Şimdi 208 günü aşkındır Risale-i Nur’un basımı yasak ve muhtaçlara ulaştırılamıyor! Herşey özelleşirken Risale-i Nur devletletleştirildi!
Bu ne dehşetli bir cinayettir.
Bu ne dehşetli bir oyundur!
Bu ne menem bir siyasete alet yapmaktır? Bu ne müthiş bir Süfyanist münafıklıktır?
Farz edelim ki,-farzetmesi bile muhaldir-elimize aldık, sokaklara çıktık, “Bu kitabı biz bastık, Şimdi Hutbe-i Şamiye okuma zamanı!
Biz, bu eserleri birkaç sefer devrettiğimiz halde, Yeni Asya olarak 45 yıldır biz basa geldiğimiz halde, hangi meselelerini ne kadar anladık? Ne kadarıyla amel ediyoruz; pratiğe geçiriyoruz? Ne kadar ihlasla uyguluyoruz?
Peki, onlar ellerine alıp “Bastırdık, okuma zamanı” demekle okumuş mu oluyorlar? Anlamış mı oluyorlar? Uygulamış mı oluyorlar? İhlaslı davranmış mı oluyorlar?
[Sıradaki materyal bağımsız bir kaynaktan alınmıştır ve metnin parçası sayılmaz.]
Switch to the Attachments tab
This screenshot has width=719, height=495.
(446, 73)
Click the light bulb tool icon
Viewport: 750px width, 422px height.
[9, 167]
Yoksa, menhus siyasetlerine âlet mi etmiş oluyorlar?
AKP’nin, kendilerinin yasaklamadığı algısını uyandırmak ve siyasî rant için “Biz İşaratü’l-İ’caz’ı bastık, Hutbe-i Şamiye okuma zamanı!”propagandası yaptılar. Samimiyet, “Diyanet İşleri Başkanlığı İşaratü’l-İ’caz 30 bin basacak!” sözünün karşılığını koymayı gerektirir?
Başkan Mehmet Görmez, “Bandrol problememiz yok, dağıtacağız!” demişti… Bunlar da mı oyuna getirildi, yoksa bunlar da mı oyunun içinde?
Gidip Diyanet Vakfı kitapçılarına sorunuz, bir adet İşaratü’l-İcaz eseri bulabilecek misiniz?